Saved data entries:
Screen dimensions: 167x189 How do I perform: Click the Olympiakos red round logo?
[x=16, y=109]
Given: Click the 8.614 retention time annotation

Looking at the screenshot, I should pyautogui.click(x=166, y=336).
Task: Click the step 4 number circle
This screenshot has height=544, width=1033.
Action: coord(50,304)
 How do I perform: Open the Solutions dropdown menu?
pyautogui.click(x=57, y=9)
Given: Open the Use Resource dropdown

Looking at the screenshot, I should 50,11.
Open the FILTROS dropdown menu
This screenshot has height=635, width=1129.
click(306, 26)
---
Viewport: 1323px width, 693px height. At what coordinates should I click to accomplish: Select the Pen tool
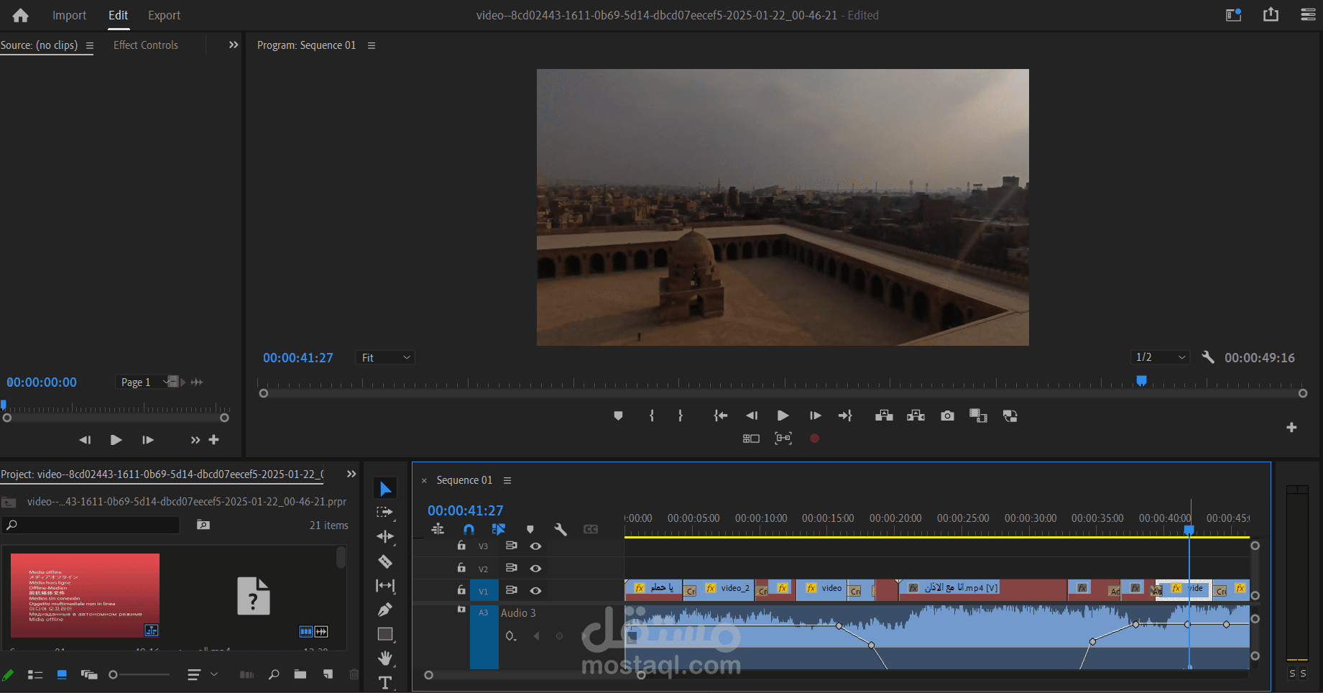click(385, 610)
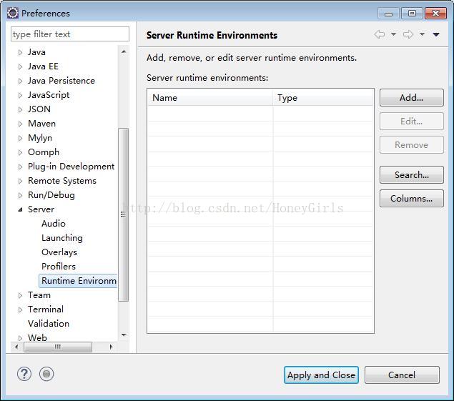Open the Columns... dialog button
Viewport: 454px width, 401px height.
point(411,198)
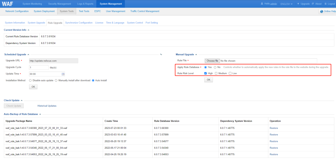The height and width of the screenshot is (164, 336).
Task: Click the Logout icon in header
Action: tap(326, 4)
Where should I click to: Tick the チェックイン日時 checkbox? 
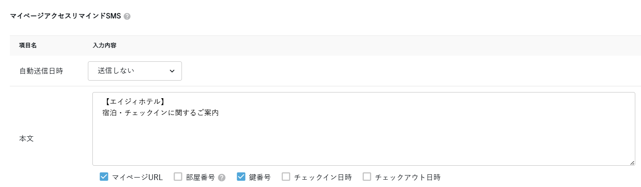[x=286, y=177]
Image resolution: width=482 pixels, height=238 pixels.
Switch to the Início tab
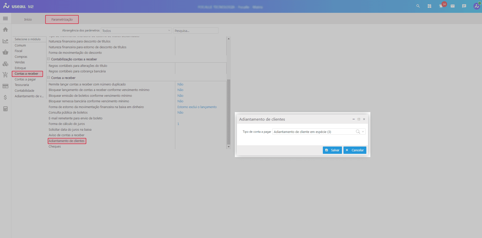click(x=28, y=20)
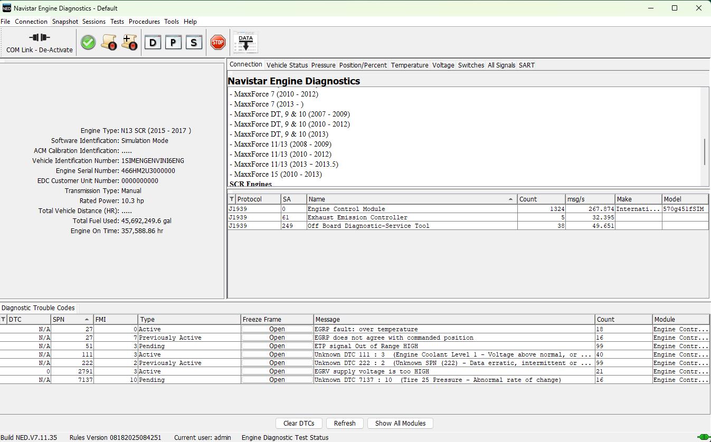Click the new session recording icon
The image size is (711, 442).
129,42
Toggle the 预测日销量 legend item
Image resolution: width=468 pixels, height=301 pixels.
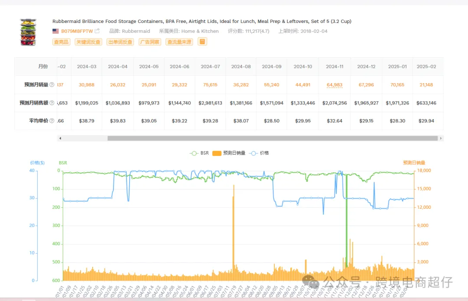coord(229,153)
--
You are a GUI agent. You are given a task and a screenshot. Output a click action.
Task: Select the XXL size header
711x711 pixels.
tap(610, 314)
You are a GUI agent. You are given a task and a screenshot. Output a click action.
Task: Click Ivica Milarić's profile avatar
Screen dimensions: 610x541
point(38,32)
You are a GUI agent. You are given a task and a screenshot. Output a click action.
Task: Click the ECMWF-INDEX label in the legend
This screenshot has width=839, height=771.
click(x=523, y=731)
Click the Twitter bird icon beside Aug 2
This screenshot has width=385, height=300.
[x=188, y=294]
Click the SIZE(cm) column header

▶ [TASK TO CARRY OUT] Check each line above for the string "legend" and copy every line that has it.

▶ [EXERCISE OUTPUT]
Toggle the 预测日销量 legend item
Task: Click the ECMWF-INDEX label in the legend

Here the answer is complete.